What you will do → Only the lines below from the one containing "Given: Visit the Lee Cooper Store" through the one containing "Open the user profile icon" belong in the answer, repeated exactly and without pictures.

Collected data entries

==*==

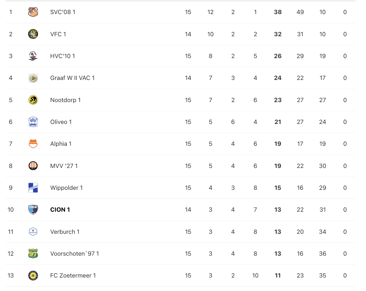Open the SVC'08 1 team link
Viewport: 366px width, 291px height.
coord(63,12)
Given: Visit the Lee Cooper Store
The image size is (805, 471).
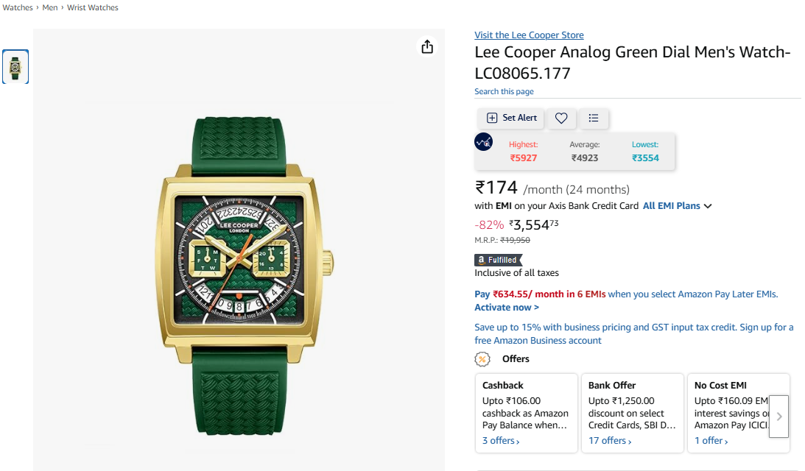Looking at the screenshot, I should tap(529, 35).
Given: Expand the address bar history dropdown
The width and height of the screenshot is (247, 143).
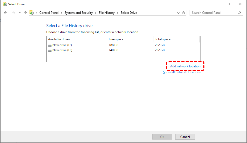Looking at the screenshot, I should 178,13.
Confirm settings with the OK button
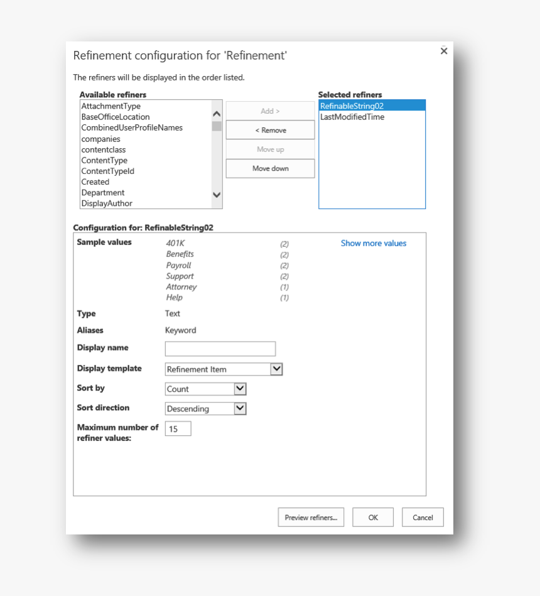 (x=372, y=517)
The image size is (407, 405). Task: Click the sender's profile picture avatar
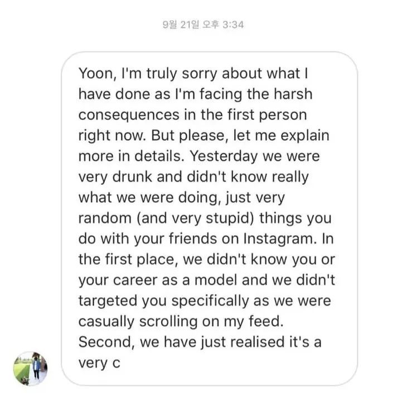[30, 369]
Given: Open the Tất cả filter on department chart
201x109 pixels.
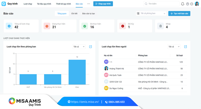Looking at the screenshot, I should point(79,47).
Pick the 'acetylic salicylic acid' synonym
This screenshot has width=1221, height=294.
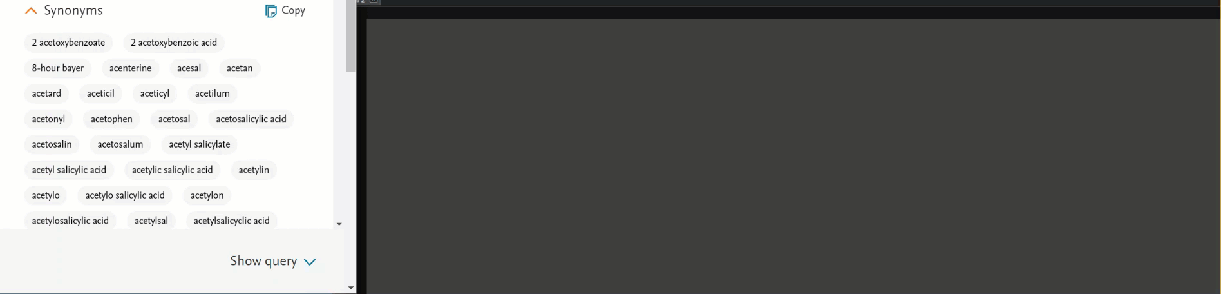coord(172,170)
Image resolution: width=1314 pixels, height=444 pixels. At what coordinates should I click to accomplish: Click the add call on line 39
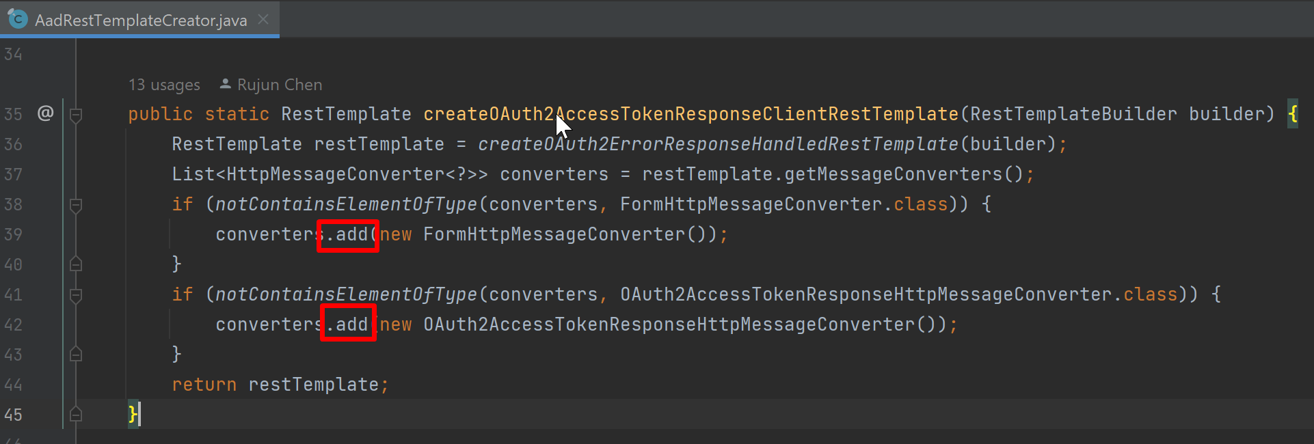tap(352, 234)
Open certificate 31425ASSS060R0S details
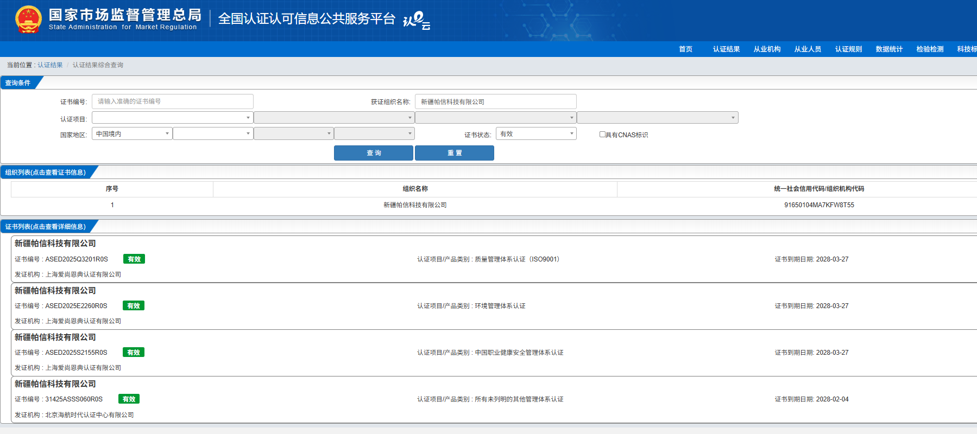977x434 pixels. click(74, 399)
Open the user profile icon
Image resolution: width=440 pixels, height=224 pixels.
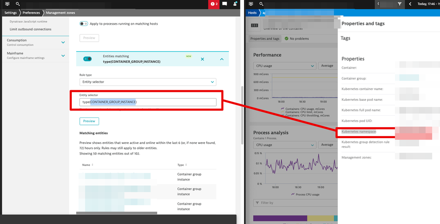[235, 4]
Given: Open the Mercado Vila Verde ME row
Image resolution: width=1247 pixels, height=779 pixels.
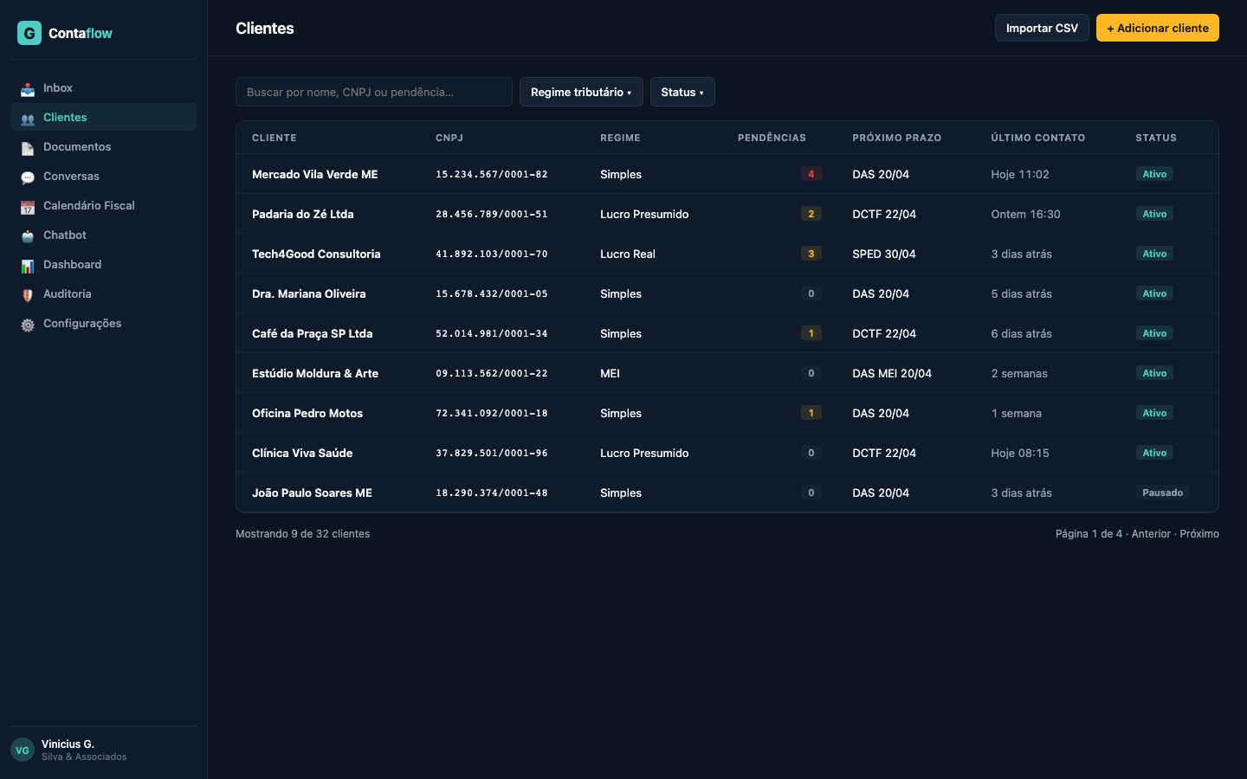Looking at the screenshot, I should [x=315, y=174].
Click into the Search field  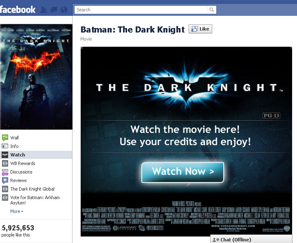(141, 10)
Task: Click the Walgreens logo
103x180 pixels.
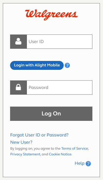Action: coord(51,15)
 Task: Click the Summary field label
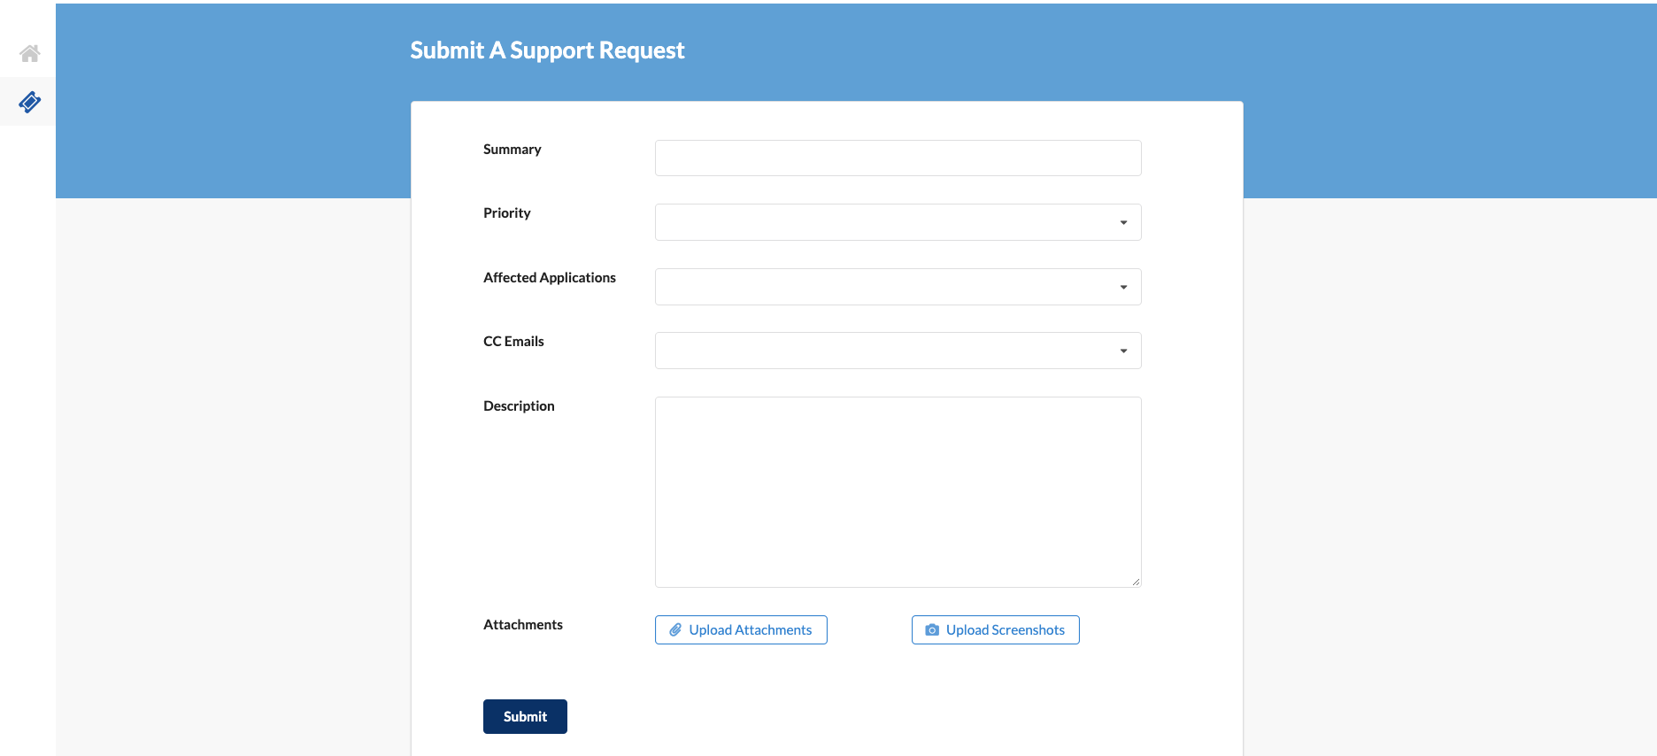click(512, 149)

==*==

The completed task →
Given: Visit the Lee Cooper Store
The image size is (805, 471).
Looking at the screenshot, I should tap(529, 35).
Given: Expand the address bar history dropdown
The width and height of the screenshot is (247, 143).
Looking at the screenshot, I should 178,13.
Confirm settings with the OK button
 (x=372, y=517)
The image size is (407, 405). Task: Click the sender's profile picture avatar
[30, 369]
Given: Open the Tất cả filter on department chart
201x109 pixels.
Looking at the screenshot, I should point(79,47).
Pick the 'acetylic salicylic acid' synonym
This screenshot has width=1221, height=294.
coord(172,170)
Image resolution: width=1314 pixels, height=444 pixels. At what coordinates should I click to accomplish: Click the add call on line 39
tap(352, 234)
Open certificate 31425ASSS060R0S details
977x434 pixels. click(74, 399)
Open the user profile icon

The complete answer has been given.